Rapider Than Horsepower – This Is My Big Night

5 out of 5

Label: Essay Records

Produced by: Mike Dixon (recorded by)

Everything I could tell you is covered in a much more in-depth review over at cokemachineglow. After I read that, my own opinion just kinda farted out of my head in a frightened defeat, knowing it didn’t have nearly as much to offer. 

I persevere, wondering if approaching This Is My Big Night with an empty head is for the best. Not because it’s senseless / meaningless, but because even with the context of its sister concept album – Stage Fright, Stage Fright – it’s easy to walk into this with some expectations (from that album; from lead Mike Anderson’s Racebannon) as to what this is going to sound like. And it doesn’t not sound like those things, but I was, and am, caught off guard by how it stands wholly on its own as well, as weird and catchy and harsh and silly and awesome as ever. 

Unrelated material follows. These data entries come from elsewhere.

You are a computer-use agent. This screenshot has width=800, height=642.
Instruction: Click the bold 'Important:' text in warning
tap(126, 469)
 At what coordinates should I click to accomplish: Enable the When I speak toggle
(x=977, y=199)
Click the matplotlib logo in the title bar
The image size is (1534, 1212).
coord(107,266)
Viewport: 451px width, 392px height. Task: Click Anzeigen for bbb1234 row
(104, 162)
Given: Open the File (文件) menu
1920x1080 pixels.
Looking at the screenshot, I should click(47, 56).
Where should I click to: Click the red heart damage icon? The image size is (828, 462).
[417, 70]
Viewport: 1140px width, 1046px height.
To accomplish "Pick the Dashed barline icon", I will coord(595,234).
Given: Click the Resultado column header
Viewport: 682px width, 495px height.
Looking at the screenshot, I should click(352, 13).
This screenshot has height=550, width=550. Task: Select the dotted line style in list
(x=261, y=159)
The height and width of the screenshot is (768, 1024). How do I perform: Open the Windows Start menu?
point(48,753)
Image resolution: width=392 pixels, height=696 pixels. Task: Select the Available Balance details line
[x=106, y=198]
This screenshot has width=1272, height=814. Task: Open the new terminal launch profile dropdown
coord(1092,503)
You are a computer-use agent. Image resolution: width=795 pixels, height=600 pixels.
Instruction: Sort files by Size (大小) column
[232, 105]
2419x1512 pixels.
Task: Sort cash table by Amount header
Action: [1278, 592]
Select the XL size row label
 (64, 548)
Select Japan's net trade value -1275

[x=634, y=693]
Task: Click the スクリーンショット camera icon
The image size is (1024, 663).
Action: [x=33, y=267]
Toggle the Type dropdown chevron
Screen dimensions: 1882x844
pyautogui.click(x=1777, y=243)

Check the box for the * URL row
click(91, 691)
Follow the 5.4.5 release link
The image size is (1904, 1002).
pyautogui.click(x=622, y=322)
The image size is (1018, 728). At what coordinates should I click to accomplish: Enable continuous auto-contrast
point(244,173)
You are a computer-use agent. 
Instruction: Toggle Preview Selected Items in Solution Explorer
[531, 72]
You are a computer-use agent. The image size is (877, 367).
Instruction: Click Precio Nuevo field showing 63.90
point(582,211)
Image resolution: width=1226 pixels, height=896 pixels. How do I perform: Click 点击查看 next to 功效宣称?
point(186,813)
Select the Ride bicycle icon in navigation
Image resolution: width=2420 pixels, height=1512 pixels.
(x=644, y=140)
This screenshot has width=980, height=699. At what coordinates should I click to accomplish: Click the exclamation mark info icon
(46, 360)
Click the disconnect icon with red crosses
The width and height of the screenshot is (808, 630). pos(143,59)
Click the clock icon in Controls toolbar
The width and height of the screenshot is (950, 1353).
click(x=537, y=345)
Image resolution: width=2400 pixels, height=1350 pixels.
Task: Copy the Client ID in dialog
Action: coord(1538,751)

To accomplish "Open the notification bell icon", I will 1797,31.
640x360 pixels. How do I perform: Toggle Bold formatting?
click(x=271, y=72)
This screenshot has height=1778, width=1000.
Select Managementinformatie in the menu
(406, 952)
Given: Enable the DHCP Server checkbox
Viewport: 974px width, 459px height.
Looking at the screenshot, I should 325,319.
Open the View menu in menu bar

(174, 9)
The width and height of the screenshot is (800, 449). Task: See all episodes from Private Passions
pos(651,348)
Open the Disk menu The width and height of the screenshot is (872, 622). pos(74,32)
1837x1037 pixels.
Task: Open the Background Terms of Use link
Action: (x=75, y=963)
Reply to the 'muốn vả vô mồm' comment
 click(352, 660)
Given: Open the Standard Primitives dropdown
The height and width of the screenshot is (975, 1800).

This is the followup to Stage Fright’s setup, though it’s hard to parse what that means, plotwise. The nervy and naive celebration of creativity of that disc seems to blossom into our meandering through the ups and downs of a relative success: questioning self, relationships, and putting on different ‘tudes that suit the moment. But this isn’t the attempted moral tale of Rhonda Delite; This Is My Big Night still shares the upbeat vibe that is RtH’s m.o., but it’s turned into something incredibly focused; just as that previous album seemed to revel in the “discovery” of oneself to an extent, this album is okay with those post-discovery ebbs and flows. They are part and parcel of living a life; This Is My Big Night, perhaps, wants to turn those daily question marks into something more positive. 

Not that this is all hunky dory thumbs up subject matter, though; Anderson’s manic, layered vocals and the impossible criss-cross of clean, half-broken guitar licks – like a pop-ized U.S. Maple – plus the jumpy drumming, and very present production, give the album a dramatic edge, regardless of whether its tone is wholly a happy or melancholy one. 

Ultimately, though, this is kind of my ideal double album concept package: each disc stands alone, but complements the other – some riffs and themes are lifted from Stage Fright – while also allowing for a sense of a journey to emerge as you go through both discs.  

You could easily circle back around to Stage Fright’s relative doubts after this, making for quite an emotional cycle, but regardless of how often I have done exactly that, the energy and ferocity and yet somehow delicate nature of this disc never fails to surprise, or make me smile.